Ketiga bocah kakakberadik itu dudukduduk di tepi jalan sebuah tikungan di komplek Permata Pamulang, Tangerang. Walau cuaca pagi sangat segar, wajah mereka kuyu. Tiga karung berisi karton bekas teronggok di depan mereka.‘’Cape, istirahat dulu,’’ jawab Rini (9) saat ditanya sedang apa gerangan berdiam di sana.
‘’Kami belum sarapan,’’ timpal Asep (11) sambil nyengir memegangi perut.

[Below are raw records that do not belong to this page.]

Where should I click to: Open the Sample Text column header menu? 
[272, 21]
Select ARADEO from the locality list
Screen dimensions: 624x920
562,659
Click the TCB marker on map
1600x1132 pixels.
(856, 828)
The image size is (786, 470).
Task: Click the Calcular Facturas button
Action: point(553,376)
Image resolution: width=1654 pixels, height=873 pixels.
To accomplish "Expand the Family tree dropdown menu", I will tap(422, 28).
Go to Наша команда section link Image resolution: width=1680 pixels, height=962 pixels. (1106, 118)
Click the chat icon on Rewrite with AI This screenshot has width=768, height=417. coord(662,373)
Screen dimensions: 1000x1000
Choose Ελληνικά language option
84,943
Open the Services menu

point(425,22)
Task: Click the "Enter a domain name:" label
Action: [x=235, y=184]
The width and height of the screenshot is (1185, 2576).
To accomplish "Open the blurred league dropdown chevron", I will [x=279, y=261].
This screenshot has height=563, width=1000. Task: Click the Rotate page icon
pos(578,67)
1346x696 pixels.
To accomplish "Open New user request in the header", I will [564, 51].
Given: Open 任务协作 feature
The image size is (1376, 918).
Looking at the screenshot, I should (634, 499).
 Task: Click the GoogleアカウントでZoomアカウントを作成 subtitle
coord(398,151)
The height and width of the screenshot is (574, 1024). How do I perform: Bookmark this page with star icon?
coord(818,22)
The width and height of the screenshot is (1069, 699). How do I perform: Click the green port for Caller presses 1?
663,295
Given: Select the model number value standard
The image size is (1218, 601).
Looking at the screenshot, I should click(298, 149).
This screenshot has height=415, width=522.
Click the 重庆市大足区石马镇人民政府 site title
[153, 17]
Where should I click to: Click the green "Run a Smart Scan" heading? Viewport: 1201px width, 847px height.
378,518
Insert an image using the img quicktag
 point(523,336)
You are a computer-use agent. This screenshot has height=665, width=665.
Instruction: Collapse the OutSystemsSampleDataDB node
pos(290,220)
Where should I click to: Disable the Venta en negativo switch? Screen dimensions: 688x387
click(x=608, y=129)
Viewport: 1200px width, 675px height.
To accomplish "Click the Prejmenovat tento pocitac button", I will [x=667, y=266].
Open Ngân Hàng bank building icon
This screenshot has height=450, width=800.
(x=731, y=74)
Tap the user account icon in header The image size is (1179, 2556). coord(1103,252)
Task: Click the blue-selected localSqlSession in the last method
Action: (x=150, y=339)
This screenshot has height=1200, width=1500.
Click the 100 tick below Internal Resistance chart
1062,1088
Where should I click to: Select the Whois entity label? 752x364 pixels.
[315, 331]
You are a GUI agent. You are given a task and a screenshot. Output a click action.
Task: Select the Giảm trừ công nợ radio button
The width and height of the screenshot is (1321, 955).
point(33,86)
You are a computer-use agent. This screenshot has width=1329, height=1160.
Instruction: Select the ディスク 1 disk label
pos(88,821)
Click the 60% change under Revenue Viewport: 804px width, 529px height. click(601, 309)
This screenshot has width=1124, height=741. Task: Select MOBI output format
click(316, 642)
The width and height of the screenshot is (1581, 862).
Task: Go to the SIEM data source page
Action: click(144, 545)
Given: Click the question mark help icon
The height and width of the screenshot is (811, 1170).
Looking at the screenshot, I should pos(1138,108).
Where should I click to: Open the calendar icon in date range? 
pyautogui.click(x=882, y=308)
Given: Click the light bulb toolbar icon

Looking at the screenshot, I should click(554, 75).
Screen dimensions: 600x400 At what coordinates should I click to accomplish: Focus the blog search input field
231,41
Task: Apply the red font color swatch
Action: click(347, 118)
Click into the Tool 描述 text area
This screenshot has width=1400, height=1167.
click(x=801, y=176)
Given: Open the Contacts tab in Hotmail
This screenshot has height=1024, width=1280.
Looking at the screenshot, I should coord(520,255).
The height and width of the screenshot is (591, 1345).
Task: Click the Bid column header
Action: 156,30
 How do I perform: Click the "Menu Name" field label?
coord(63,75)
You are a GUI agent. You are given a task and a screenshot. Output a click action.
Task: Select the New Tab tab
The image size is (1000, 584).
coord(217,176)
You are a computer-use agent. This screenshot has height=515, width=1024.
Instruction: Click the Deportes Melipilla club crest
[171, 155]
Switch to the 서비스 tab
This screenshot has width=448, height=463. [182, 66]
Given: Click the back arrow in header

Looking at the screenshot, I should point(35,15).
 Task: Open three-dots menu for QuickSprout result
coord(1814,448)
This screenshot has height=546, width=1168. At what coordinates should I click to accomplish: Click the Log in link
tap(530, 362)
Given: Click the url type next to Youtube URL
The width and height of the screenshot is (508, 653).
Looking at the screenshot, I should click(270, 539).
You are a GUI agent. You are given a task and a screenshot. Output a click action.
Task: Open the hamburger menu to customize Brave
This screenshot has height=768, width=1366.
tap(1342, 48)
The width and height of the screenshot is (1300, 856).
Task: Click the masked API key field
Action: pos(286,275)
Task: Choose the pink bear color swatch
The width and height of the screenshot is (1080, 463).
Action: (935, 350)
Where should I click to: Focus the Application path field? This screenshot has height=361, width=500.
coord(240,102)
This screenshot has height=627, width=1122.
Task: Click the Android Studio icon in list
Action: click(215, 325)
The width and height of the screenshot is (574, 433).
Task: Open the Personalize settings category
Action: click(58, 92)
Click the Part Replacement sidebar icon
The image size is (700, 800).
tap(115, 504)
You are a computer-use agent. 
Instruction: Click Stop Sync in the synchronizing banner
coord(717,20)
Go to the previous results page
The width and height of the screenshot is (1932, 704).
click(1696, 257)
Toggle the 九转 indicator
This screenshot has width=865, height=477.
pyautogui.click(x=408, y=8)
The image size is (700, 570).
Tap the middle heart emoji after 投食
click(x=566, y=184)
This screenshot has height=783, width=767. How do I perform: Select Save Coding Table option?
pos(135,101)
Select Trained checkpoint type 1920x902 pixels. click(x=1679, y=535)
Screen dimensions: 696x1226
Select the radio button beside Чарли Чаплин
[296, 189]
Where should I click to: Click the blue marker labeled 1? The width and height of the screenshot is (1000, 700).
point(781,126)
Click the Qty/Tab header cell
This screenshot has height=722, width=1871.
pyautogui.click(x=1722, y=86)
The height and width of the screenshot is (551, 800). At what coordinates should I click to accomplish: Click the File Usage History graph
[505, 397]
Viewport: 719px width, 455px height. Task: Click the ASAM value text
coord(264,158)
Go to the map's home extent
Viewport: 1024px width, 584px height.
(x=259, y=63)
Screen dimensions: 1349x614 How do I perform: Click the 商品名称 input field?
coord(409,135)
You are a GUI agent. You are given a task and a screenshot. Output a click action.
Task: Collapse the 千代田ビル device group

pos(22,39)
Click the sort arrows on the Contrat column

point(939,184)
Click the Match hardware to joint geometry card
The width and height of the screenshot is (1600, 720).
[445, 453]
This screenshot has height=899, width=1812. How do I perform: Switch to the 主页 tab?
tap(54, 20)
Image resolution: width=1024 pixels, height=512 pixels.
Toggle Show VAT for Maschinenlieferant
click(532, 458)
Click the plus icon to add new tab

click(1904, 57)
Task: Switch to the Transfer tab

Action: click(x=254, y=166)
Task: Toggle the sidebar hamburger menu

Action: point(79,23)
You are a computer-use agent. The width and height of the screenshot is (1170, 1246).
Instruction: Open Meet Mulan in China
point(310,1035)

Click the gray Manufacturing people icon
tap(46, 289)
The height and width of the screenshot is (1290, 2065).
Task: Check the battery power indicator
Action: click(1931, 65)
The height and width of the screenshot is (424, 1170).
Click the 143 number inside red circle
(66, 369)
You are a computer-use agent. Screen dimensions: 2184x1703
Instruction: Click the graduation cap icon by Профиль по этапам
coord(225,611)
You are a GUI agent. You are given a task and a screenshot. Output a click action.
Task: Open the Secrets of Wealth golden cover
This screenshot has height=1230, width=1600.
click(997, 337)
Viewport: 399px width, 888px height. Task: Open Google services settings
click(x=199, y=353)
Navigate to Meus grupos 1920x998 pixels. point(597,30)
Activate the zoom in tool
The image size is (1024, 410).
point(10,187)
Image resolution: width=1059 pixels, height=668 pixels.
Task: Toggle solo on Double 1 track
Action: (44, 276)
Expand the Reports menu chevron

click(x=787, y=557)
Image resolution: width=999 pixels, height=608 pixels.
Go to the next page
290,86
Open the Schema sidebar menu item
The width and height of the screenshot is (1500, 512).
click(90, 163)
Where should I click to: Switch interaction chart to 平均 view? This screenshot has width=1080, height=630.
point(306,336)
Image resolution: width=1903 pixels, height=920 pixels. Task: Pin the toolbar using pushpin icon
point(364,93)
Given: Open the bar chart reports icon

Sedangkan Ade (8) tampak cemberut sambil berusaha menyembunyikan tubuh kumalnya di balik Rini. Anak-anak Kampung Tanah Sewaan, Desa Bakti Jaya, Serpong, Tangerang, itu terpaksa berkelahi dengan waktu demi membantu emaknya. ‘’Bapak sudah meninggal tiga tahun lalu.
Emak buruh nyuci di rumah yang ada anjingnya dua ekor itu tuh,’’ tutur Rini sambil menunjuk ke sebuah arah. Pembawaan gadis cilik ini tampak lebih dewasa dari usianya. Setiap hari, selepas subuh mereka bergerilya di perumahan Permata Pamulang. Menjenguk dan mengorek satu demi satu tempat sampah di depan rumah yang berjajar rapi. Lalu membawa sebagian darinya yang memiliki nilai jual.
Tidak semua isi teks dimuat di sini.